Although your end users and your non-cyber employees might not need to know the most technical, IT/remediation based terms, they should have an understanding of the software and technology you use. For example, they should probably know how to use and change settings for Microsoft 365, G Suite, Salesforce, WordPress or any other software, and know how to update it. If you’re running a retail operation, you should make sure that your employees know how to keep your POS software up to date in the event that a security flaw is patched. Once you and your employees are up to speed on basic hardening practices to keep your devices a little more secure from attackers, all that you must do is make sure that you’re using the latest version of your software, and let your cybersecurity provider handle any major issues.

What will your cybersecurity provider do to protect you?

Your cybersecurity partner is responsible for monitoring your systems and networks continuously to look for any signs of abnormal or anomalous activities. With SKOUT, for example, we set up sensors in order to do so. Providers will often offer their own endpoint protection systems (or work with your existing solutions) to cover your devices and scan them for malware.

As more data and systems transition to the cloud, security vendors are also introducing cloud-based cybersecurity too. For example, vendors might offer solutions for cloud-based systems like Office 365, which will scan for unfamiliar or suspicious logins, or brute force attempts to access your network. And of course, to protect people from the growing threat of spam emails, phishing campaigns and malicious links, many vendors should offer some form of email protections or filters. Of course, if you need direct assistance with security concerns, your security partners should be ready to assist directly; and also to recommend the right professionals to assist with anything they don’t offer in-house.  
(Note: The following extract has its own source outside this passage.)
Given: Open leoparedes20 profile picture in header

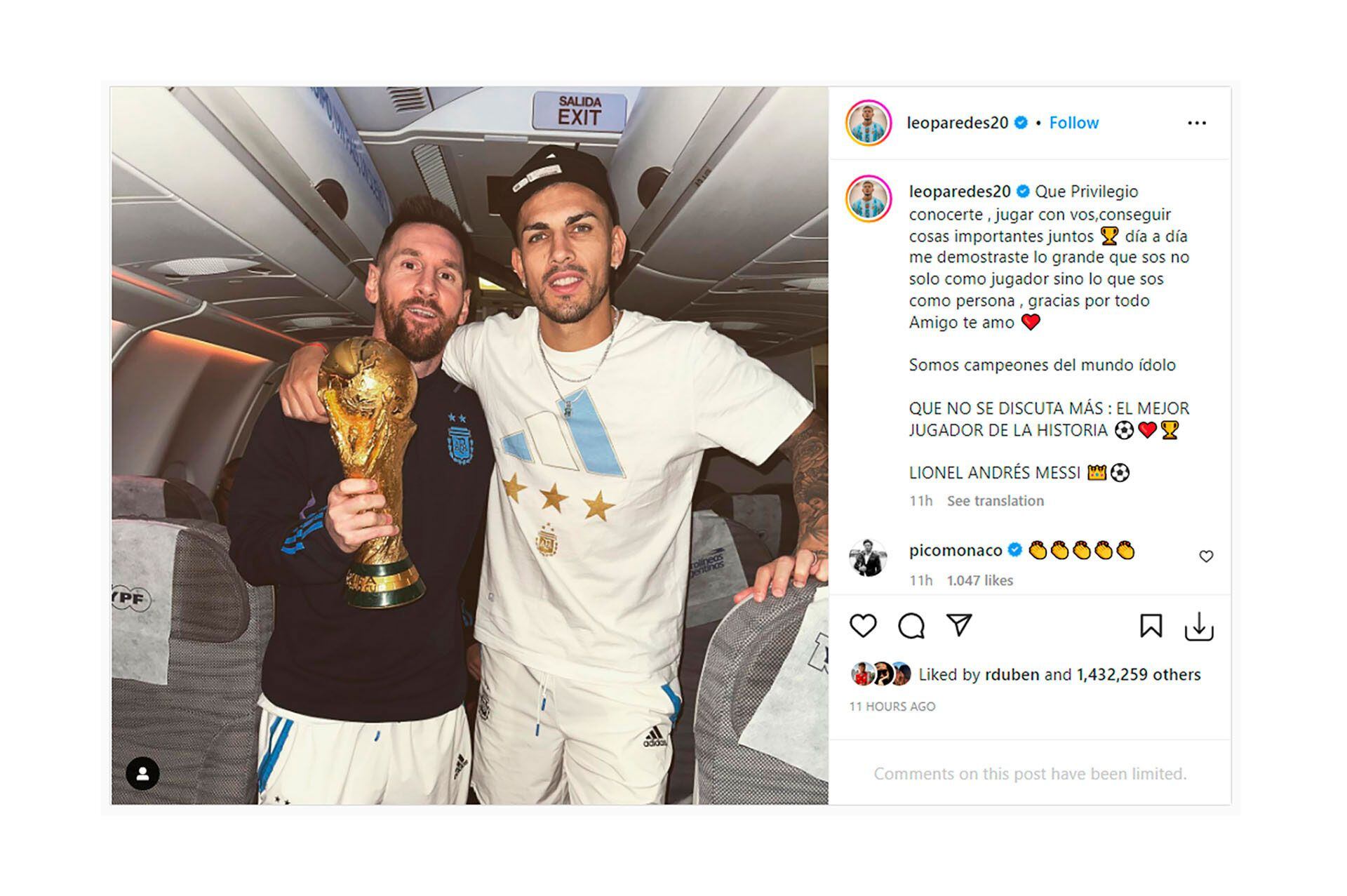Looking at the screenshot, I should [x=869, y=123].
It’s not required – or even necessary – that you have a full cybersecurity team on staff and on the payroll during the holiday season. First, finding the right people is a difficult process in the current cybersecurity job market; and secondly you may not have the budget to handle that much additional headcount at premium salary rates. Your team should be able to handle the basics, and your cybersecurity partner should be managing everything else for you.